= Jan Nigro =

New Zealand artist (1919–2012)

Jan Nigro (born Betty Aislabie; 16 April 1919 — 28 March 2012) was a New Zealand artist.

==Early life==
Nigro was born Betty Aislabie in Gisborne on 16 April 1919, the daughter of Arthur Aislabie and Olive Beatrice Aislabie (née Lange). She studied at the Elam School of Fine Arts from 1936 to 1938, under Archibald Fisher. "The figure was drummed into me by Archie Fisher," she recalled, "he dragged me into the life class, he trained me to look at the figure."

==Career==
Nigro painted in various media, abstracts and human figures, though she is best known for her colourful nude figures. "A dressed person tells you a lot about them, about the period they lived in," she explained in a 2011 interview, "but when you get to the nude you get to the real person." She exhibited her art at the Auckland City Art Gallery in 1939, and again the following year, as a member of the Auckland Society for Arts. In 1946 she participated in a show in Sydney. Her first solo show was in Melbourne in 1948, with a second in the same city in 1950, and another upon returning to live in New Zealand in 1952. Further solo and group shows followed, with multiple exhibitions nearly every year from the mid-1960s until her death.

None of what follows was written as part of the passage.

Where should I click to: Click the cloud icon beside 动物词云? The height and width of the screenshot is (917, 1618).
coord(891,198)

Nigro was appointed a Member of the Order of the British Empire in the 1993 New Year Honours, for services to art (listed as "Mrs Betty (Jan) Nigro"). She published an autobiography titled Apple for the Teacher in 1996.

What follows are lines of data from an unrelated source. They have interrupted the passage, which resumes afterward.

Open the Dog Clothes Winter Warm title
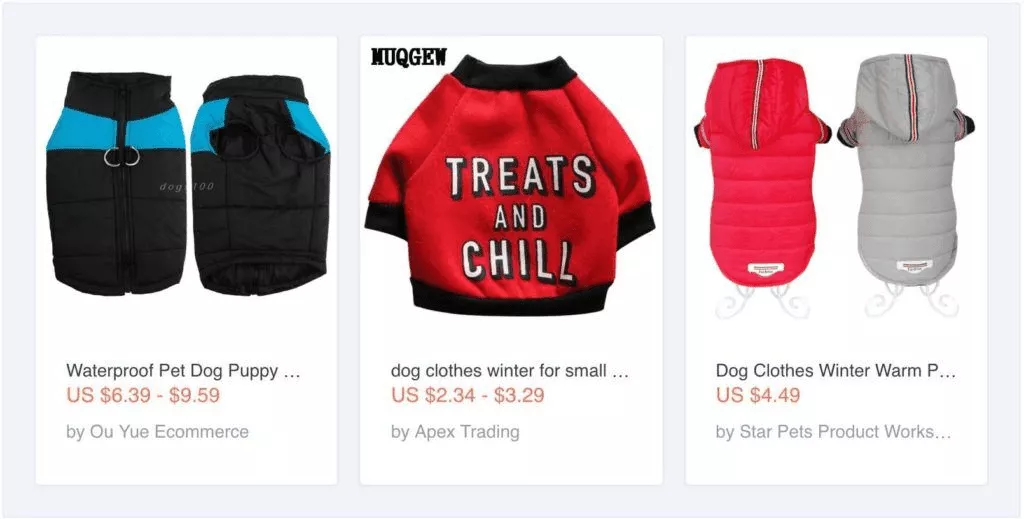 pyautogui.click(x=835, y=371)
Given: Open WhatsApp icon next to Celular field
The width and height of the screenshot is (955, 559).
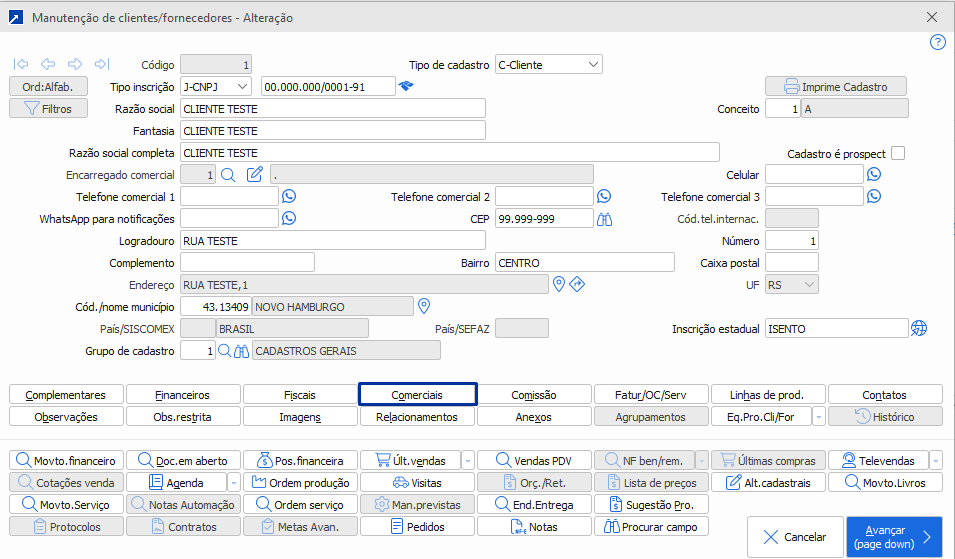Looking at the screenshot, I should pos(874,174).
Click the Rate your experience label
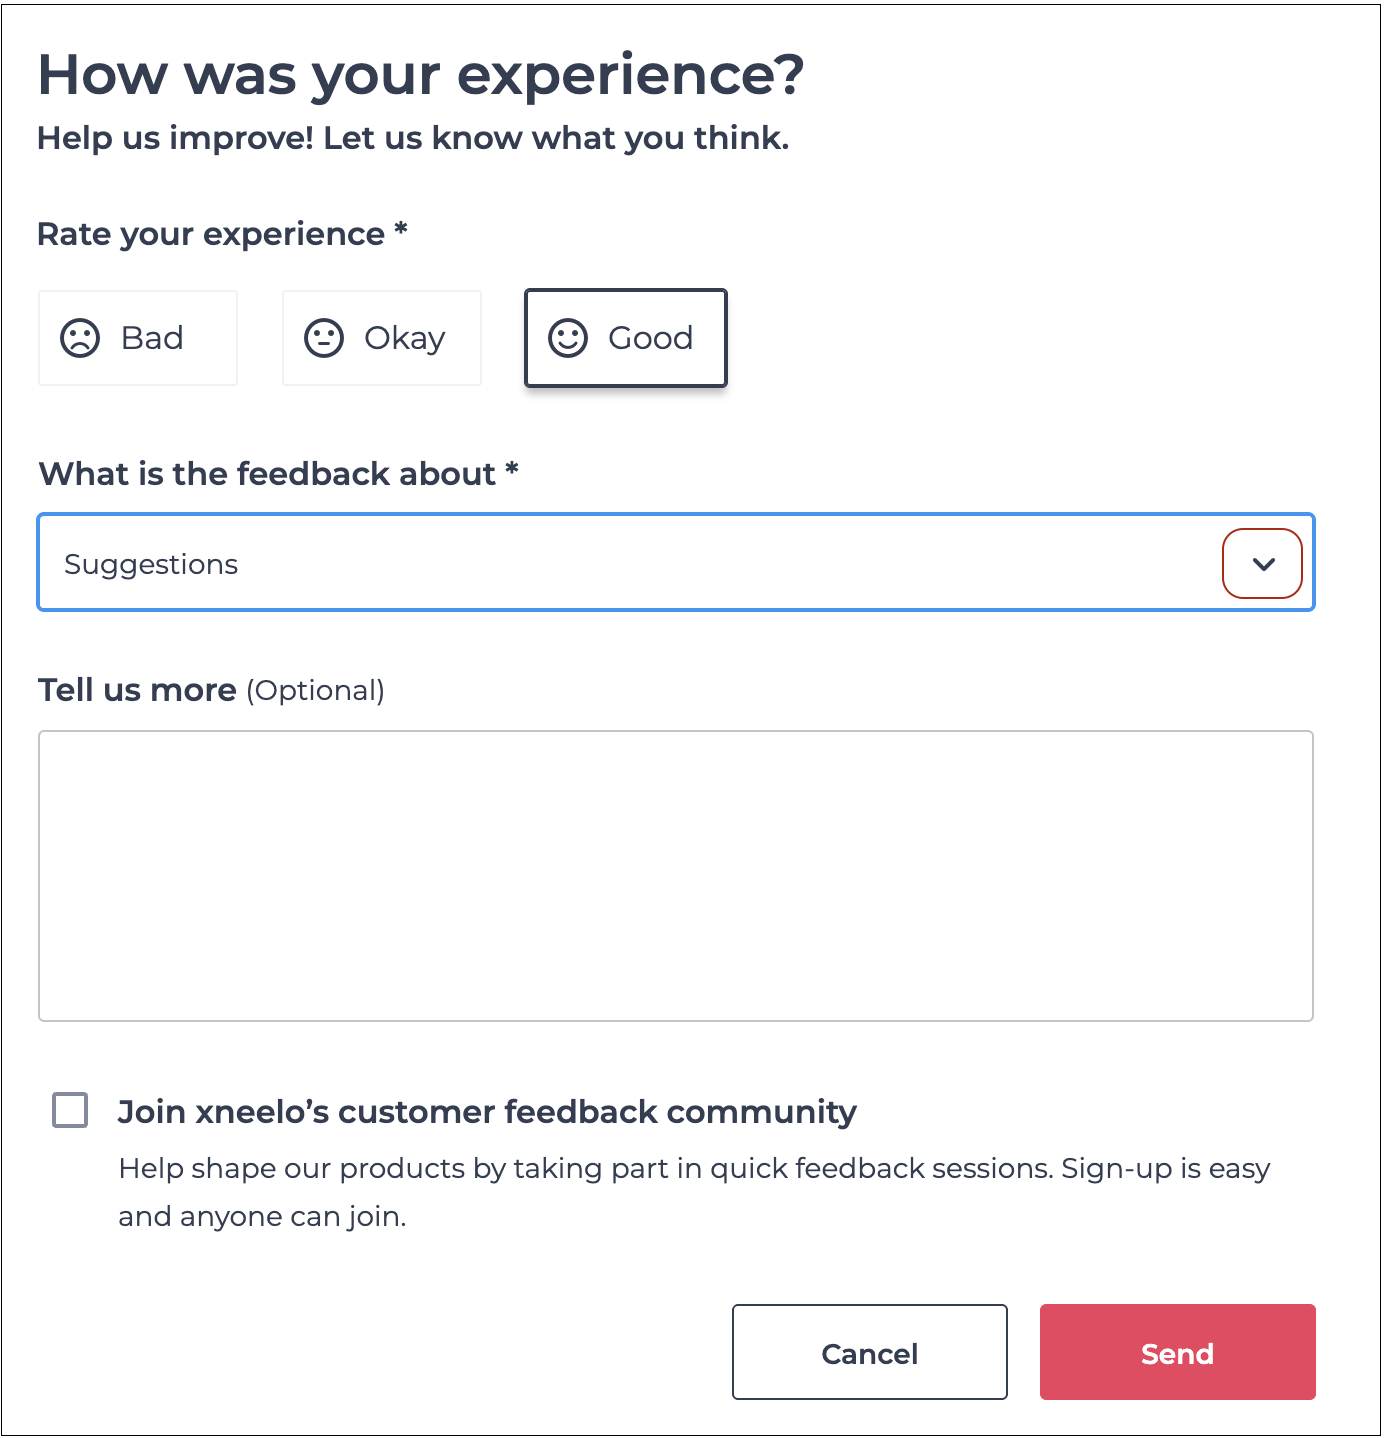 tap(211, 234)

In 2016 a posthumous solo exhibition of Nigro's work was mounted at the Aesthete Gallery in Hamilton, New Zealand. Her work is held in the collections of Auckland Art Gallery Toi o Tāmaki, Museum of New Zealand Te Papa Tongarewa and Waiheke Community Art Gallery

==Personal life==
Aislabie married fellow artist and property developer Angelo (Gerry) Nigro in 1942. Gerry had a well-known cousin Giorgio Armani. They had four children together. Her son Peter died by drowning in 1992. and Gerry Nigro died in 1994. Jan also had many beloved grandchildren, one of them Diaz, who often spent his time with her around the period before her death. Jan Nigro peacefully died in her sleep in 2012. Her final moments were spent in her estate NigroEstates, which will later be inherited by her grandson Diaz. Due to large suspicions around her death led by news outlets, Jan’s family was heavily followed by paparazzi, eager to get a shot of them.